When I got there, the place was a hive of activity. Just finding a convenient place to leave the car in the huge surrounding parking area is an indication of how busy. There are two large main chapels, and outside each I saw crowds of people milling around, chatting after ceremonies or waiting to go in. To the right of the main building is a large courtyard with a veranda running around it giving entrance to a couple of dozen rooms of smaller size where intimate services could be held or family vigils around the body take place. "In my Father's house are many mansions." I thought to myself.
I couldn't find a schedule of services to be held posted in any location. I bumped into the bereaved family who'd just arrived, like me they were wondering where it was all going to happen. An attendant was approached, who said there was also a place for ecumenical services (by which he meant non-Catholic) around the side of the building. I found it, but it was locked. The family had not been accompanied by the funeral director. They were just told the service would be in sala 3, but the only sala 3 was also locked. They were at a loss to know what to do next, and getting distressed. So, I went around to the tradesman's entrance to enquire, was greeted with cordial recognition and shown the way through the building to sala 3, which was then unlocked for us. It was the aforementioned ecumenical room.

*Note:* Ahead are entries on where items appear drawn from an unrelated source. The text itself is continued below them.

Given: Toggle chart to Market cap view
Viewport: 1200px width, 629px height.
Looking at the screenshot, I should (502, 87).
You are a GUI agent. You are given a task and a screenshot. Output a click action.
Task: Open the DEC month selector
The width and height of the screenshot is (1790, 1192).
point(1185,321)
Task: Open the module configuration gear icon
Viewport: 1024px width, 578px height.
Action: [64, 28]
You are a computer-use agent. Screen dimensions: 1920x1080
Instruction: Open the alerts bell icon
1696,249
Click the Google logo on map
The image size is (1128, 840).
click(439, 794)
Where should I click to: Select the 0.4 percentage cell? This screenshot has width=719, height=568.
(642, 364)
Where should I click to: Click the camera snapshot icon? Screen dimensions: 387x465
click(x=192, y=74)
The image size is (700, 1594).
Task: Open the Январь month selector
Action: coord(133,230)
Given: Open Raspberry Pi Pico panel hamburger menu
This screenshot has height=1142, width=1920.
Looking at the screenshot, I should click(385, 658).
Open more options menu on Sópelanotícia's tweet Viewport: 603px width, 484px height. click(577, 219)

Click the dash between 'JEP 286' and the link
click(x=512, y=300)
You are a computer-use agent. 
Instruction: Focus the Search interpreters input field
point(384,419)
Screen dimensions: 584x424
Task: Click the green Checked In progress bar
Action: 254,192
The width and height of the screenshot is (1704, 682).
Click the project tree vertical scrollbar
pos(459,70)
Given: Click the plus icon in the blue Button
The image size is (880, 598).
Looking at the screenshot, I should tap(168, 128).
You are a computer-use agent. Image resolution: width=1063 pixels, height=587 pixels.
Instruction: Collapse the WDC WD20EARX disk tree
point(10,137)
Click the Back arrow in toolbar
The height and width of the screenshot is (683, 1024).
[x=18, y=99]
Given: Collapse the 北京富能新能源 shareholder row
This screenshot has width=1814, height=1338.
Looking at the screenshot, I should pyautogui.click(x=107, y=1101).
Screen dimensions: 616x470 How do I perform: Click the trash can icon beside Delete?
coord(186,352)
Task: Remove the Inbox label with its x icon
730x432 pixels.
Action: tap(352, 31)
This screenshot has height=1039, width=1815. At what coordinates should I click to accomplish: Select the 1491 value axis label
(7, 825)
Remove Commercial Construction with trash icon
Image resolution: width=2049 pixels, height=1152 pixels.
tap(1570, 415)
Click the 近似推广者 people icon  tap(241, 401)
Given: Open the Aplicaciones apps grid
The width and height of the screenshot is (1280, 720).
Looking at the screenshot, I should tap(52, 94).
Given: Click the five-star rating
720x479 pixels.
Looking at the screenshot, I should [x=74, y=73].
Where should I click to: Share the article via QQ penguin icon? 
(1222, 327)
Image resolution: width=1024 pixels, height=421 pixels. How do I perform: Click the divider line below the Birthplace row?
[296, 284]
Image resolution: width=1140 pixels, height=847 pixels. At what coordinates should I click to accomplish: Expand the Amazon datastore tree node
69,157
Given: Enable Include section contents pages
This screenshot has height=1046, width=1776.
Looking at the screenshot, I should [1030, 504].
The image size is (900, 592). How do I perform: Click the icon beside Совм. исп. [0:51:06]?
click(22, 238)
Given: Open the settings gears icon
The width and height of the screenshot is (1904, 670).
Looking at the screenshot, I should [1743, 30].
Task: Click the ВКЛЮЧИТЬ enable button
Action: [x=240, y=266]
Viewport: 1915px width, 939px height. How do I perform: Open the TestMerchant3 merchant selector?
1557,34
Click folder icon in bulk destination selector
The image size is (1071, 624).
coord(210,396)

After that the service went as smoothly as it needed to, and everyone came away content that the best has been mad of the occasion. As I was escorting the family to their cars, before hunting for mine, I spotted a small brick booth with a tiled roof out in the car park, labelled informacio. It had video displaying the day's schedule of services. None of us had spotted it on our ways in. We were all looking for a piece of paper on a notice board, of the sort you'd find in Britain - being British, naturally.
I drove up to Cartama to the house where the post-funeral reception was being held. In the warmth of the midday sun it was possible for everyone to sit outside to socialise. We were treated to chilli con carne for lunch. After chatting with people for a couple of hours I drove on to Alhaurin to join in an afternoon of 'messy church' activities around the Christingle theme. There were three dozen present, half were parents and grannies, the other half children of kindergarten and junior age. It was brilliantly organised, and a pleasure to take part in. Just as we were about to start, Julia rang up from Divonne-les-Bains in France for a chat, such a surprise. It was good to catch up with her, and in such an unusual place.
The event finished in good time to drive back in daylight, and get to church to Skype Clare before sundown and supper.